-- DATASET ENTRIES follows --
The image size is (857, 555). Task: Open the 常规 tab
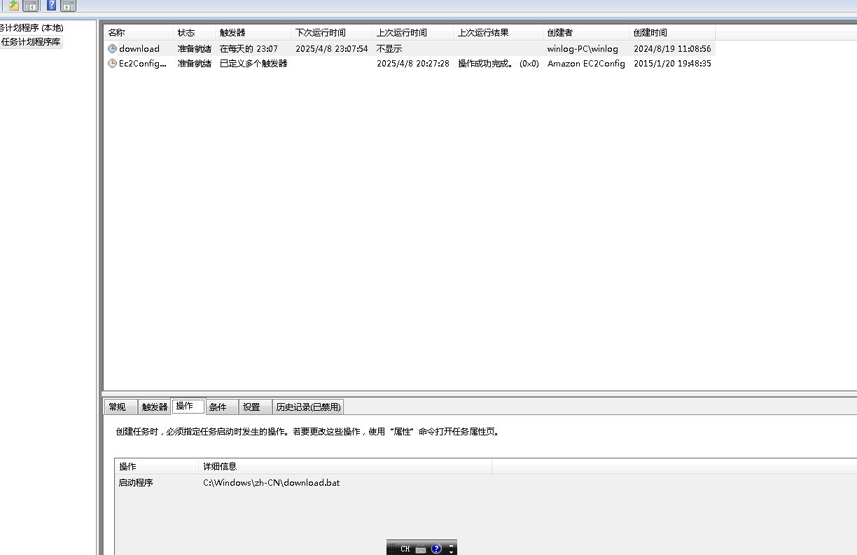click(118, 407)
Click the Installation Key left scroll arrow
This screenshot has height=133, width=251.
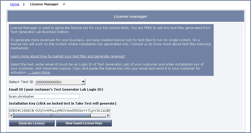click(x=11, y=115)
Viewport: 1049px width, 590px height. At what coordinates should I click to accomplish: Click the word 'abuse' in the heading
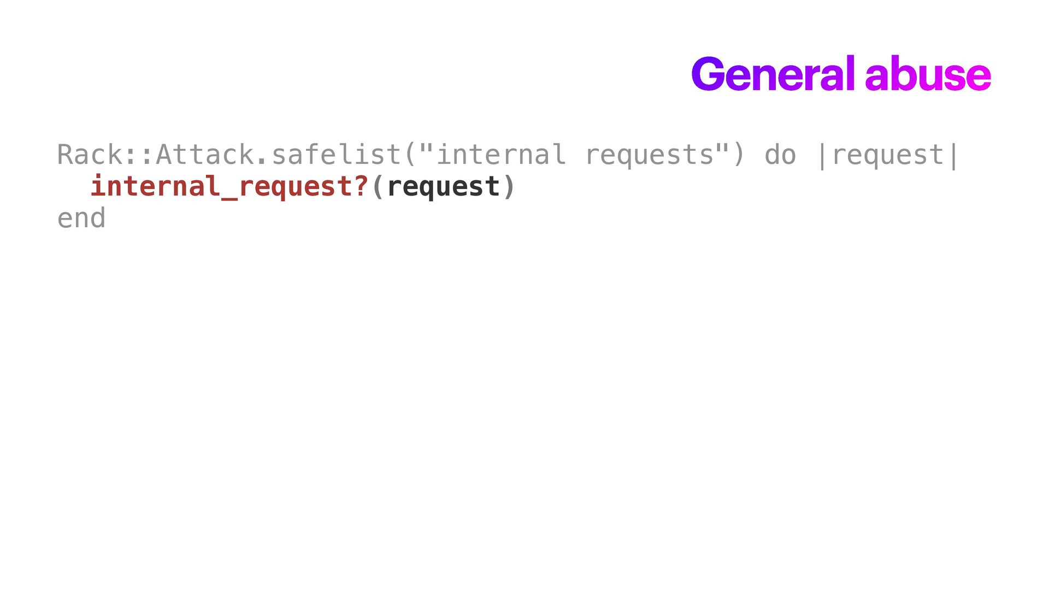click(x=928, y=74)

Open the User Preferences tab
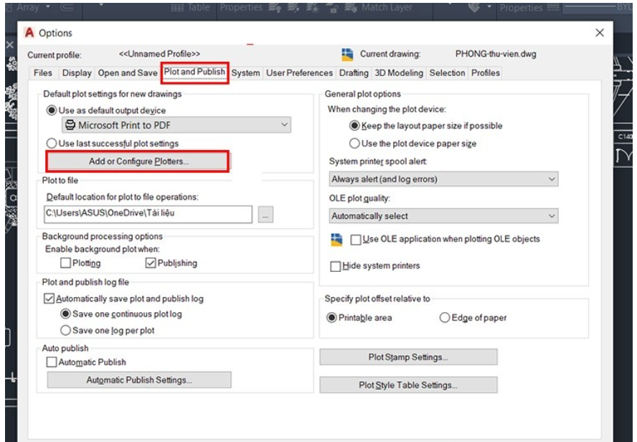click(x=299, y=73)
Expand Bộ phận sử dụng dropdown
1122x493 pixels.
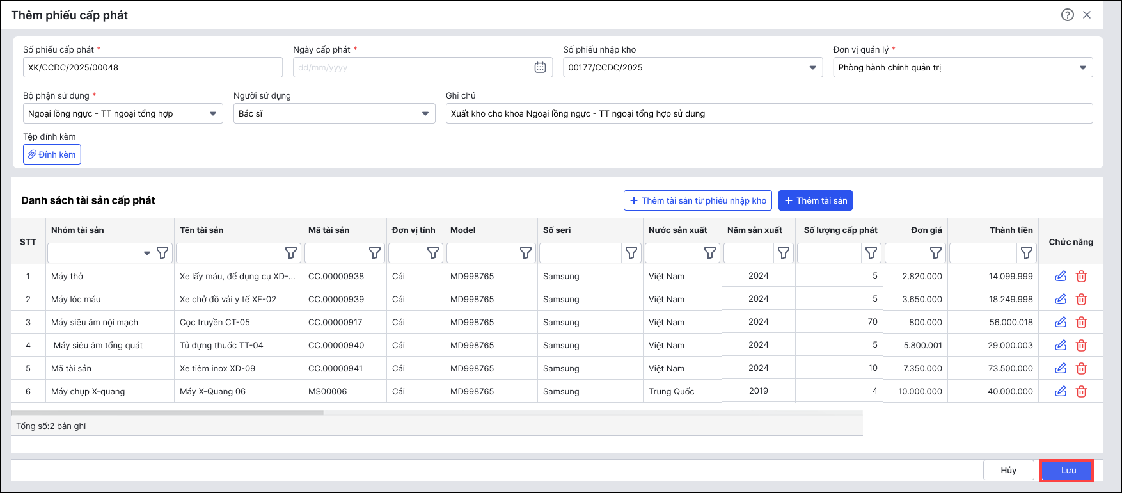213,113
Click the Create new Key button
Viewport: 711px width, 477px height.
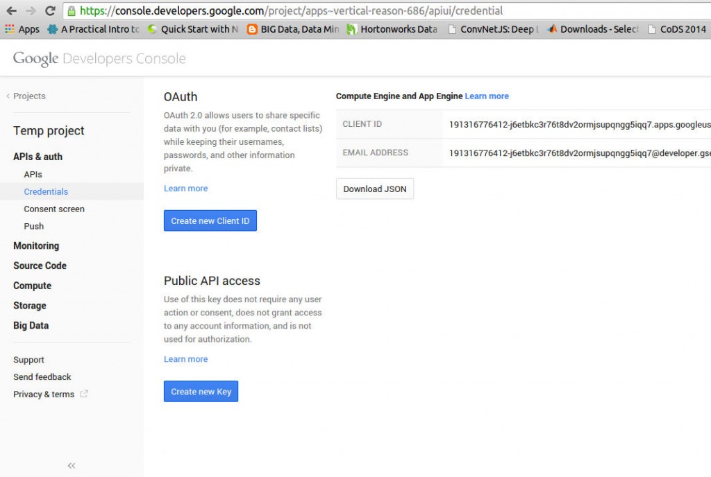[201, 391]
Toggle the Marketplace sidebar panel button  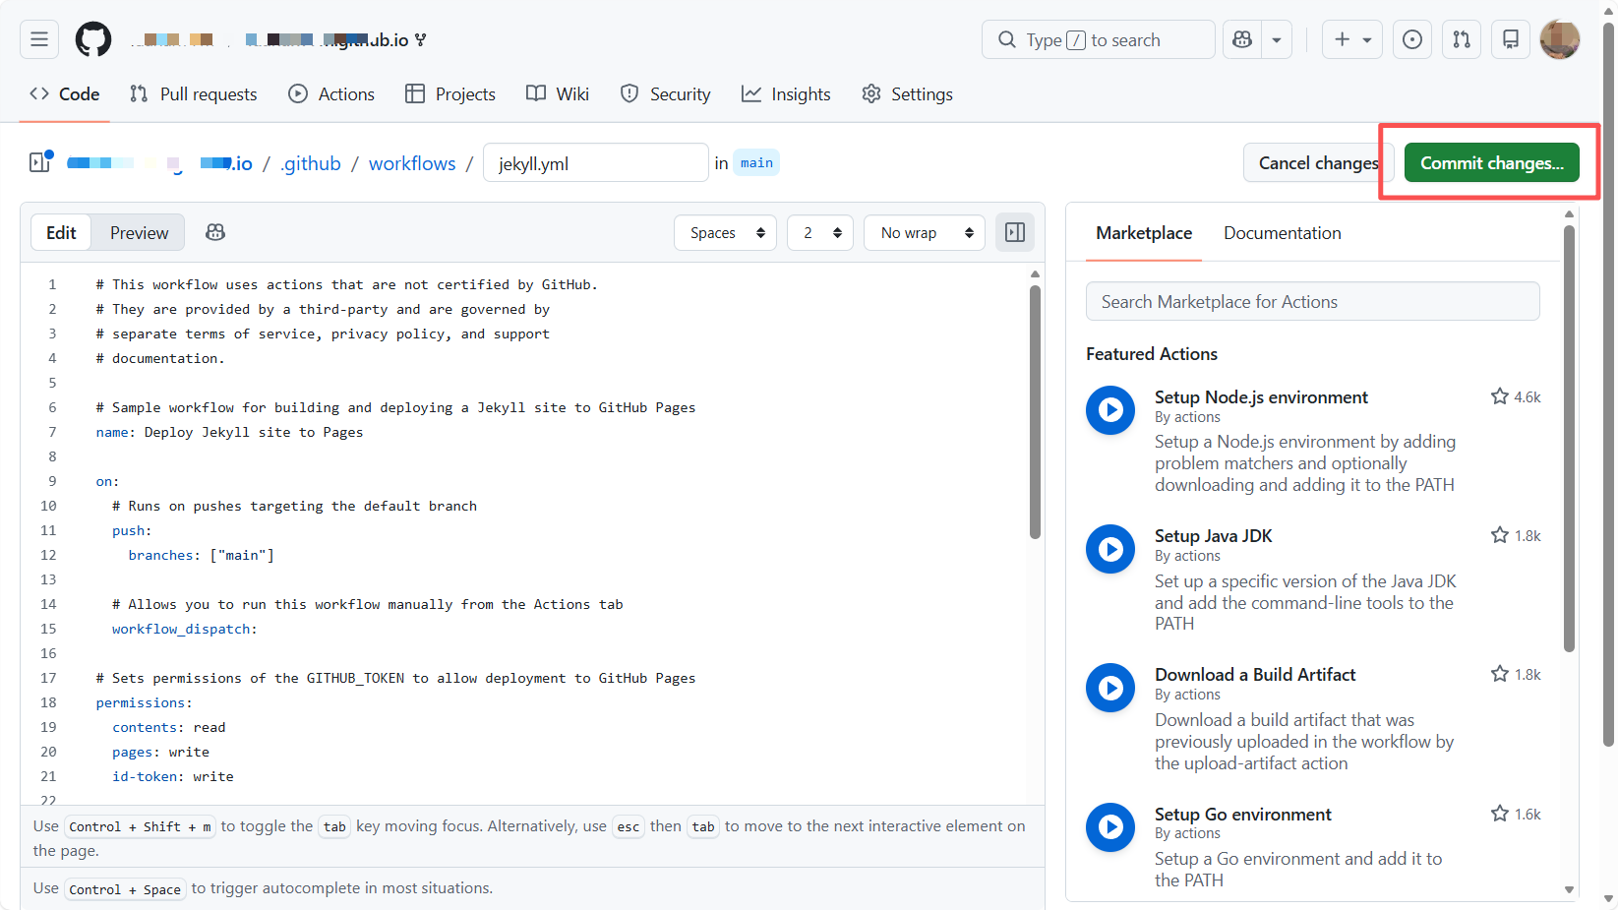[1015, 233]
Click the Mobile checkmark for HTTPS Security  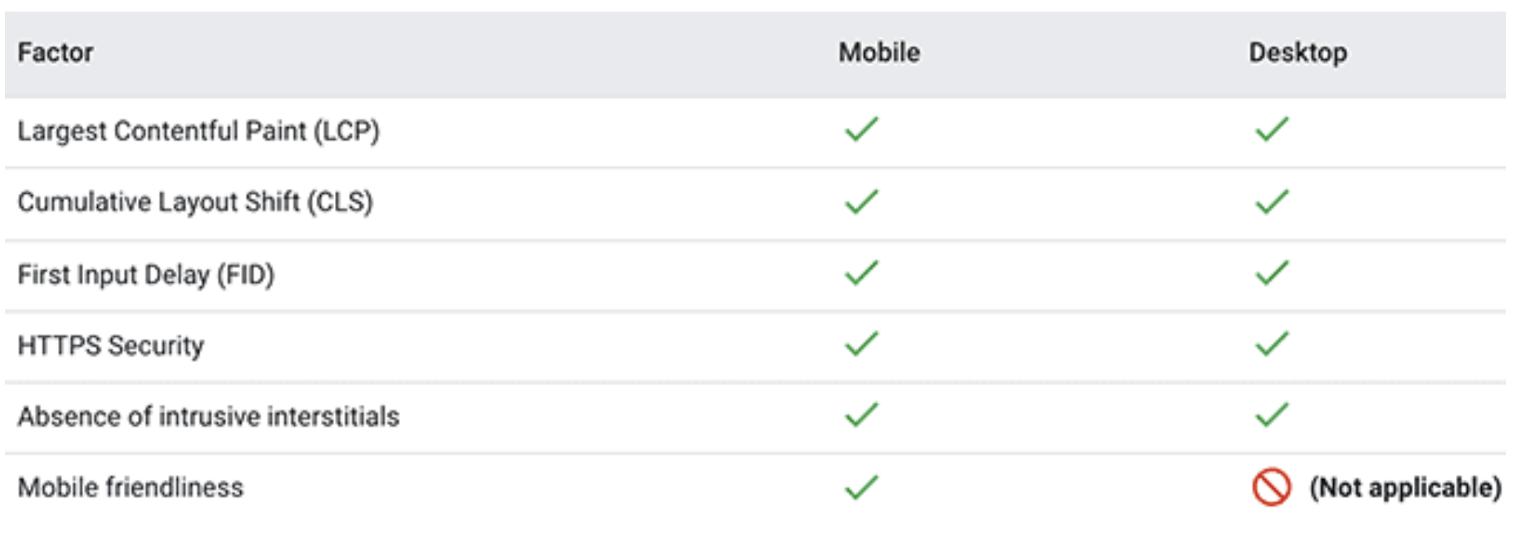[861, 344]
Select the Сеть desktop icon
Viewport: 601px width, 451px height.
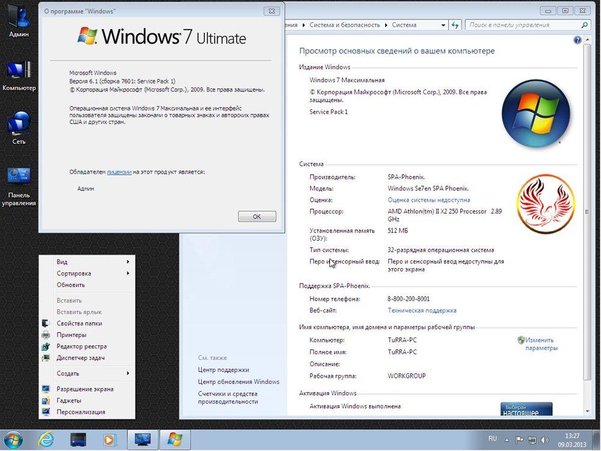click(19, 127)
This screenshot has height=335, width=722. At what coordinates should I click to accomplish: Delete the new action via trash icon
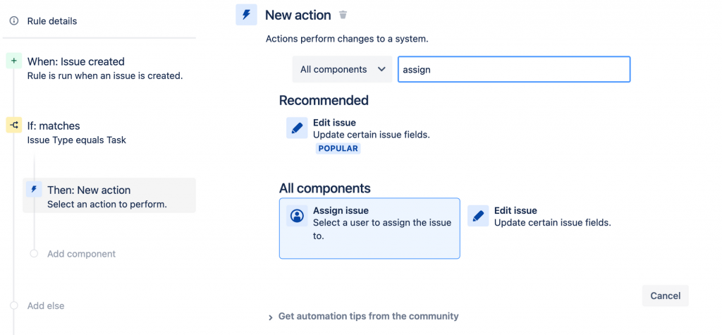click(x=343, y=15)
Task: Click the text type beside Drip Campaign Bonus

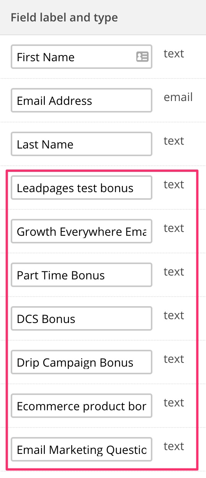Action: (x=174, y=359)
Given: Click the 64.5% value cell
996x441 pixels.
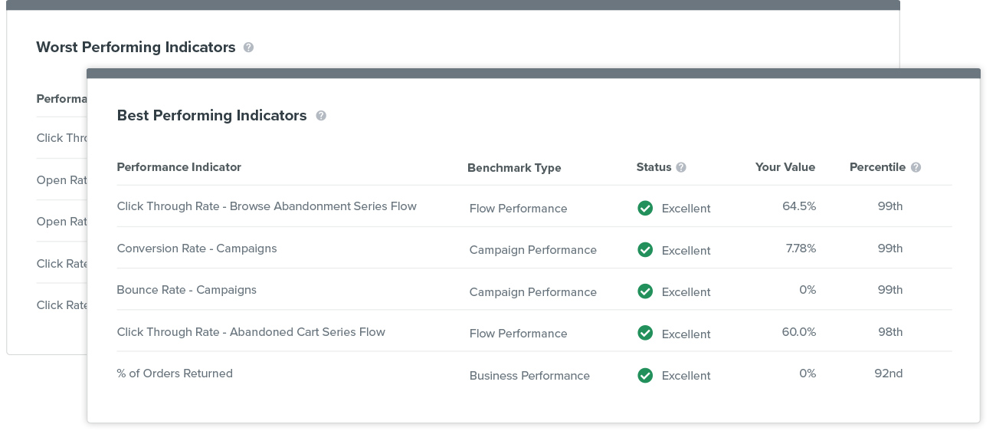Looking at the screenshot, I should (x=799, y=206).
-- DATASET ENTRIES concluded --
### EXERCISE DESCRIPTION
Your reply should consist solely of the lines from the line containing "Task: Click the" through the last line of the listing, unchanged and free of pictures.

### SOLVED EXERCISE
Task: Click the text type beside Drip Campaign Bonus

Action: (x=174, y=359)
Given: Click the 64.5% value cell
996x441 pixels.
Looking at the screenshot, I should (x=799, y=206).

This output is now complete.